Recently I watched some episodes of a TV show called “Storage Wars.” The show is about people who bid on the contents of storage units. These room-sized units are being auctioned off because the original owners of the contents didn’t pay the rental fee for a certain number of months.
The rules are as follows: at the start of each auction, the bidders get five minutes to look into the unit. The bidders can look from the outside but they can’t go in or touch anything. After the five-minute examination, the bidding begins, and the unit is sold to the highest bidder. The final bid is usually between $100 and $1500. The new owners hope to sell the contents for more than they paid. If they’re lucky, they can make thousands of dollars in profit on a single storage unit.

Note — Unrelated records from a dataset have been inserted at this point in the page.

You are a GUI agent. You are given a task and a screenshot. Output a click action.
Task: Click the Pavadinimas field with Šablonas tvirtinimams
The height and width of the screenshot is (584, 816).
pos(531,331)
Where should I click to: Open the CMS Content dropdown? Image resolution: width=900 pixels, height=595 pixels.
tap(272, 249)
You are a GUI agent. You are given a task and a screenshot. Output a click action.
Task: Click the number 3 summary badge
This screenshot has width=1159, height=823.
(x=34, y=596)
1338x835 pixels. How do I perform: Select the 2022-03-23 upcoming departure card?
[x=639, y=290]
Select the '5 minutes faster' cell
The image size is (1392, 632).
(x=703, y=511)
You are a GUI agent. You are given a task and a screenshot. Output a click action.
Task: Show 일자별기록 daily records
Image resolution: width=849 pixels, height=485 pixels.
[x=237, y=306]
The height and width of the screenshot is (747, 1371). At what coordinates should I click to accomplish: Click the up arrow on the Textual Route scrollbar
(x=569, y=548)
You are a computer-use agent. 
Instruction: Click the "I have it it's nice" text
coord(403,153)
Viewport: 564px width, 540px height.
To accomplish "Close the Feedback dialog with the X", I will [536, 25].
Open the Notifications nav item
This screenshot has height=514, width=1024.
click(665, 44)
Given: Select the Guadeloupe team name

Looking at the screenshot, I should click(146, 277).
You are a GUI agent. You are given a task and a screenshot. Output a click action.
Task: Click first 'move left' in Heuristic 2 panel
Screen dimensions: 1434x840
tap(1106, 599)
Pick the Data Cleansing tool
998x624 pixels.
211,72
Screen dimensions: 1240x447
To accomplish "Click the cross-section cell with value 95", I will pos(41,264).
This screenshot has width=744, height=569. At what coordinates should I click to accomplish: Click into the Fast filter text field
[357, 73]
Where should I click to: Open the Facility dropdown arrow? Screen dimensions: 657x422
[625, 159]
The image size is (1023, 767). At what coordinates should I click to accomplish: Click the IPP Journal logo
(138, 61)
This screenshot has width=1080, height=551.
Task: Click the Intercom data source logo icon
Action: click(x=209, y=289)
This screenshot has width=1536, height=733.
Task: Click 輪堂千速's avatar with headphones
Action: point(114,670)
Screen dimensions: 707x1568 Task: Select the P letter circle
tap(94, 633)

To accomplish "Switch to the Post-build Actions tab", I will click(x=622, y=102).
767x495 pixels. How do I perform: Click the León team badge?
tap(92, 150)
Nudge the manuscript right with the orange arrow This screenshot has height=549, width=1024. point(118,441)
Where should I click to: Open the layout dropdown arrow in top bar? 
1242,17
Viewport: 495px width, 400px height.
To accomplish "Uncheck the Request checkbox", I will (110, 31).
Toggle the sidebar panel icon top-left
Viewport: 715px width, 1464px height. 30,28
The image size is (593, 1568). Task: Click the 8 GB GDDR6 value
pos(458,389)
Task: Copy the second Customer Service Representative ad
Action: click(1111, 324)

But if they make thousands of dollars in profit, it means that someone stored thousands of dollars worth of stuff in a storage unit, and then couldn’t afford to pay for the storage!
Typically the rental of a storage unit costs $150-$700 per month depending on the size. So it would appear that the original owner of the valuable stuff made a huge mistake. Selling the stuff would have paid for several months of storage. Not only that, selling the stuff would remove the need for storage entirely.
What’s going on here
Why would someone do this? Well, even among the show’s regular cast of bidders, not everyone bids on every storage unit. The bidders own different types of stores and they have different resources for selling things. They’ll only bid on a unit if they think they would be able to sell the contents. So perhaps the original owner simply didn’t have the resources to sell their stuff.
I could almost see that as an easy way to get rid of unwanted junk; put it all in a storage unit and just walk away.
But still, why did the original owner store these things in the first place?
Price and value
In many stores, each item has been pre-assigned a price. We may imagine that each item has a “true value”; if we think the asking price is close to that “true value” we may decide to buy it. But sometimes the “true value” isn’t so clear:
- In some environments (certain street markets, for example) it is expected that bargaining will take place. Even here, at a car dealership, nobody expects to just pay what it says on the sticker; there’s a complex bargaining ritual involved.
- At a deli where I grab lunch, a bottle of water costs $1.50, but in the supermarket I can get a package of 24 of the very same bottles of water for $6, maybe even $4 if it’s on sale.
- I asked someone once about the value of some old tools, and he said, “There’s no correct answer. They’re worth whatever someone is willing to pay for them.”
On the TV show, when the bidders get a storage unit, they don’t always know the value of the stuff. Often they take things to an expert in some field, such as a jeweler, a comic book store, a museum, or whatever. The expert can tell them what someone would be willing to pay for their stuff, and they accept that as its “true value”: whatever someone is willing to pay for it.
Value isn’t what it used to be
One does hear about cases where old stuff is worth even more than you’d ever imagine. But the value of stuff can also dramatically decrease over time. Just being old doesn’t automatically make something valuable.
Different mindsets may be at play here. If you had lived during the Great Depression in the 1930s, it would make perfect sense to save certain things because you literally might not be able to afford to buy them later if you needed them. If your parents or grandparents are of that era, you may have absorbed some of this mindset. Consider too the increased amount and effectiveness of advertising in recent years, and one can begin to imagine why many people nowadays hoard their stuff.
Sometimes getting rid of old stuff feels “wrong.” How can something that was once valuable now be junk? But the aggregation of stuff itself decreases its value. As unwanted clutter, things can have a negative value! They can eat away at the ambience and livability of your space.